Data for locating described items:
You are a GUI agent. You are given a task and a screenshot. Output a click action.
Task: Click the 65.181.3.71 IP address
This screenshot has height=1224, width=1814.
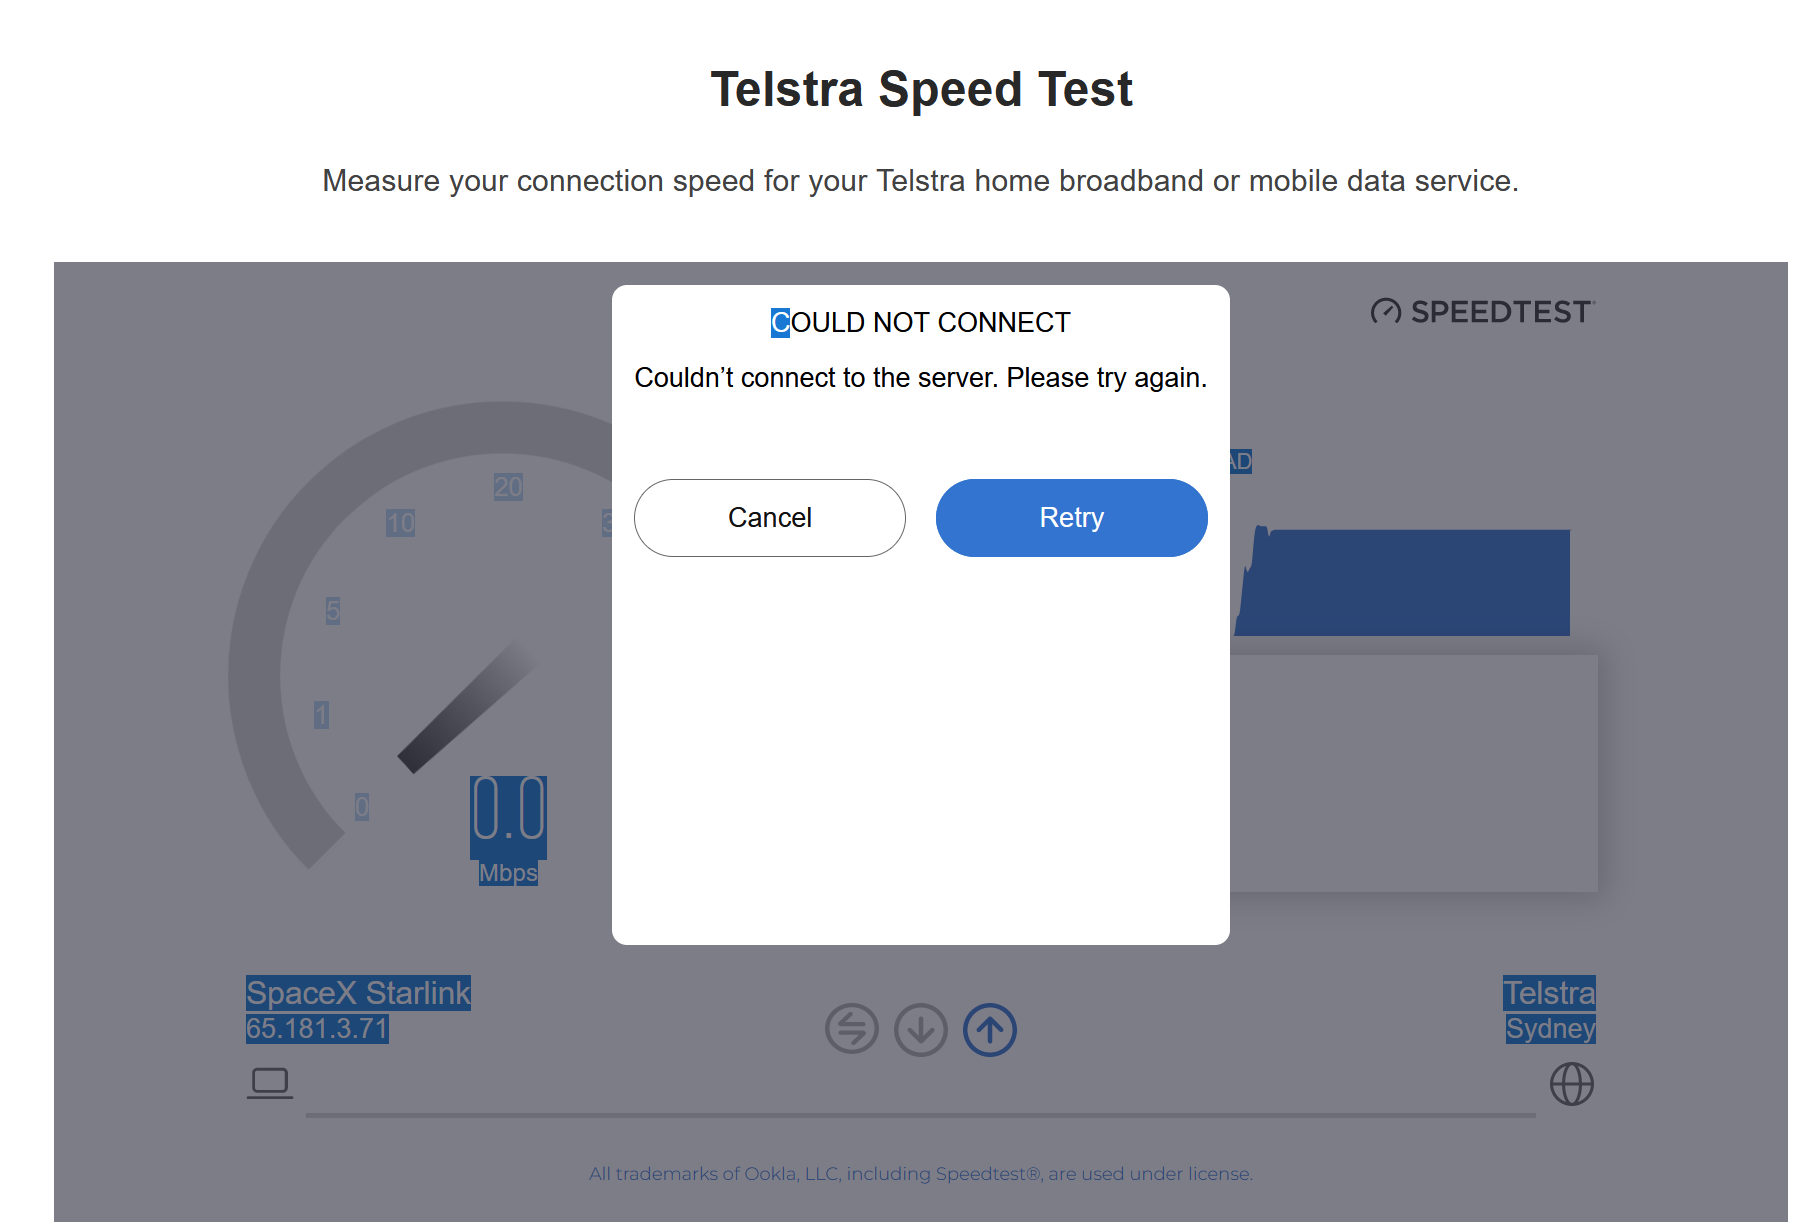coord(317,1028)
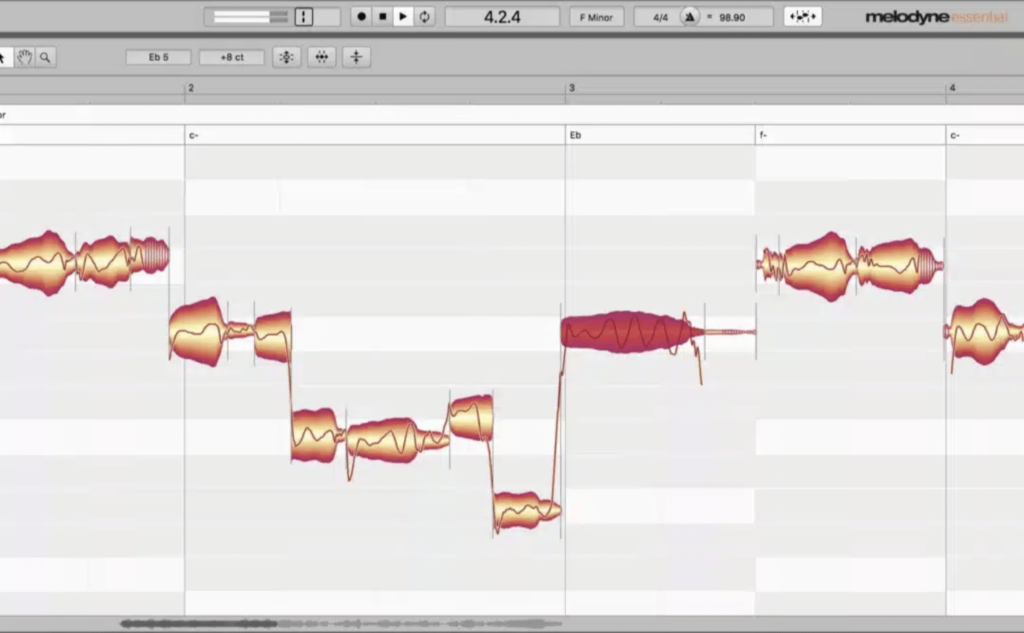Toggle the note separation button beside the slider
The height and width of the screenshot is (633, 1024).
(303, 16)
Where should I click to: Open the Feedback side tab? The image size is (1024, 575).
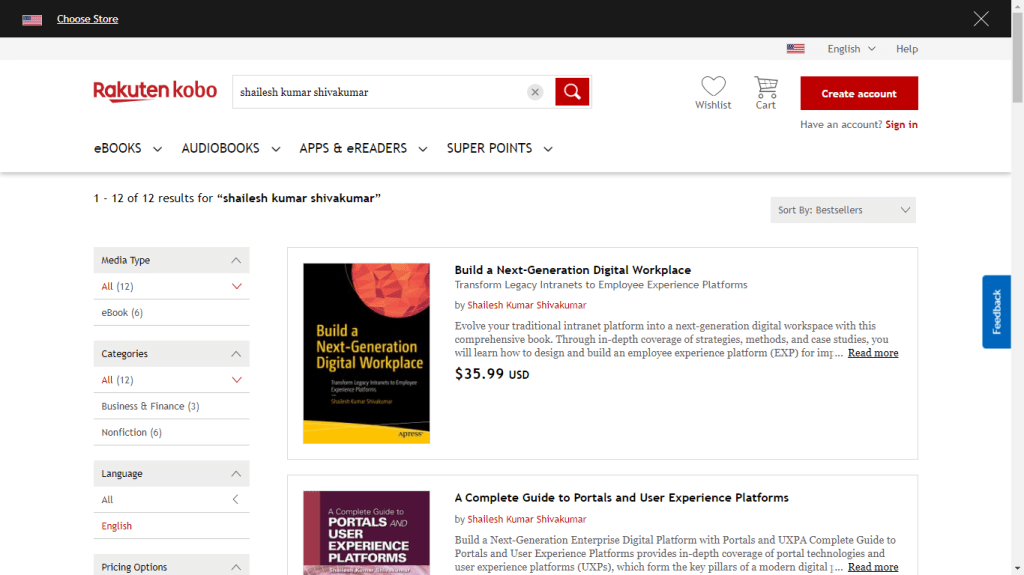click(x=996, y=311)
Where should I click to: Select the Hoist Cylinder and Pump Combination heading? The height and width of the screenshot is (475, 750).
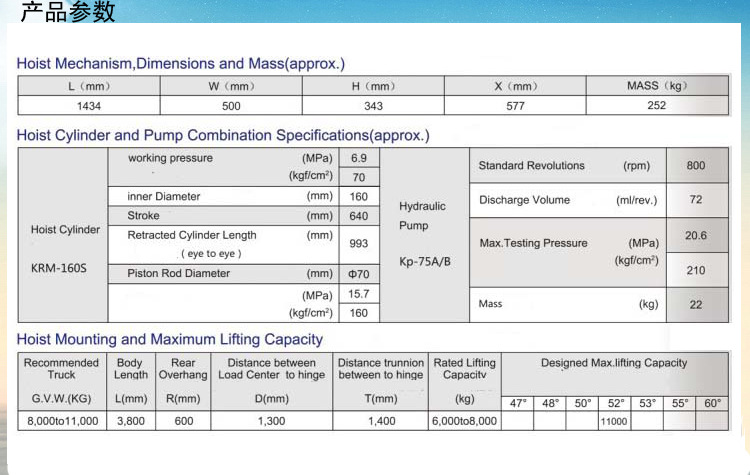pos(222,135)
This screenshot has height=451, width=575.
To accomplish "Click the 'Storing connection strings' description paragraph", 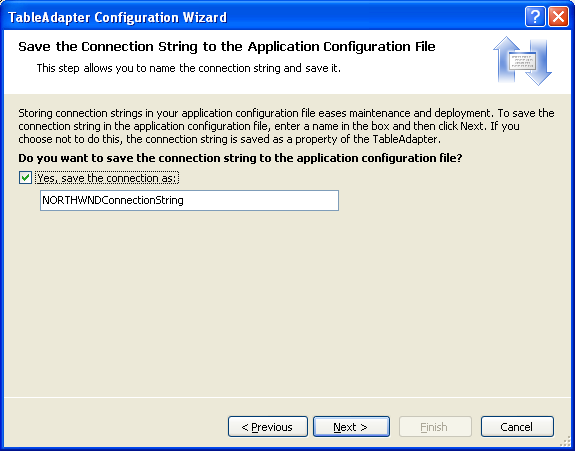I will pos(286,126).
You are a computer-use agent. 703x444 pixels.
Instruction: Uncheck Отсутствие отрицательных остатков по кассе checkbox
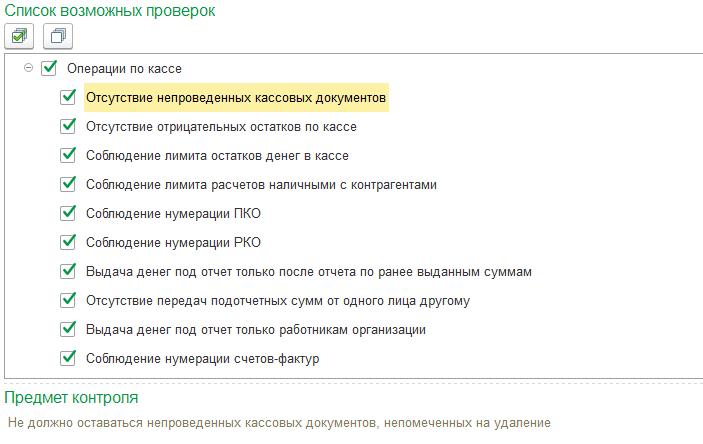tap(68, 127)
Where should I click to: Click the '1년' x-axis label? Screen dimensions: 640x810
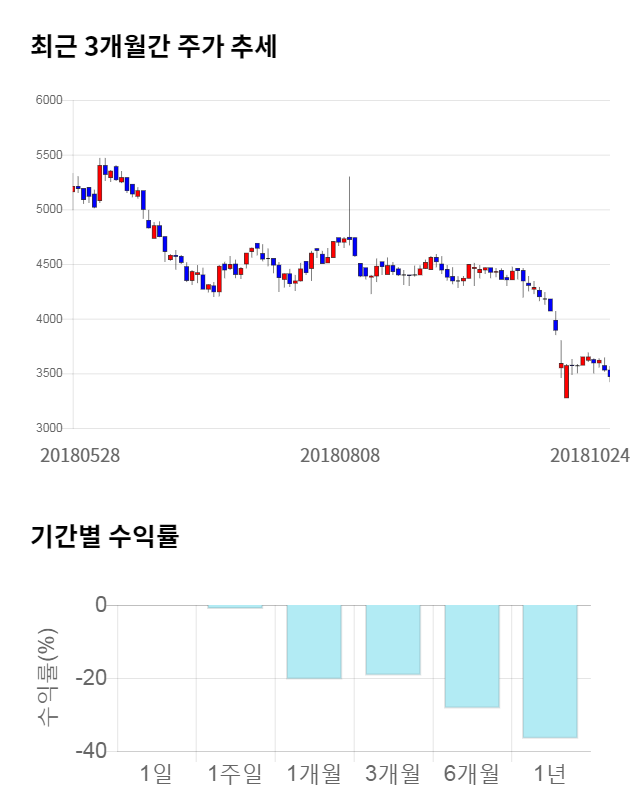(x=550, y=773)

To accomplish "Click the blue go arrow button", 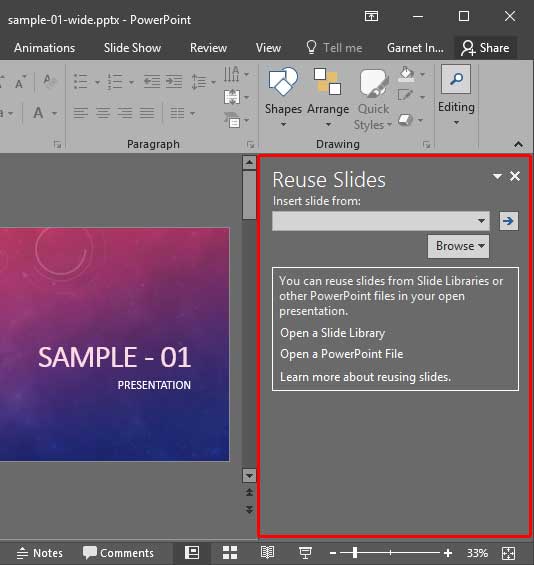I will click(508, 221).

* OBJECTIVE: How many lines of the data above contain the string "width", matching case exactly? Give only the number.

* COMPLETE RESPONSE: 4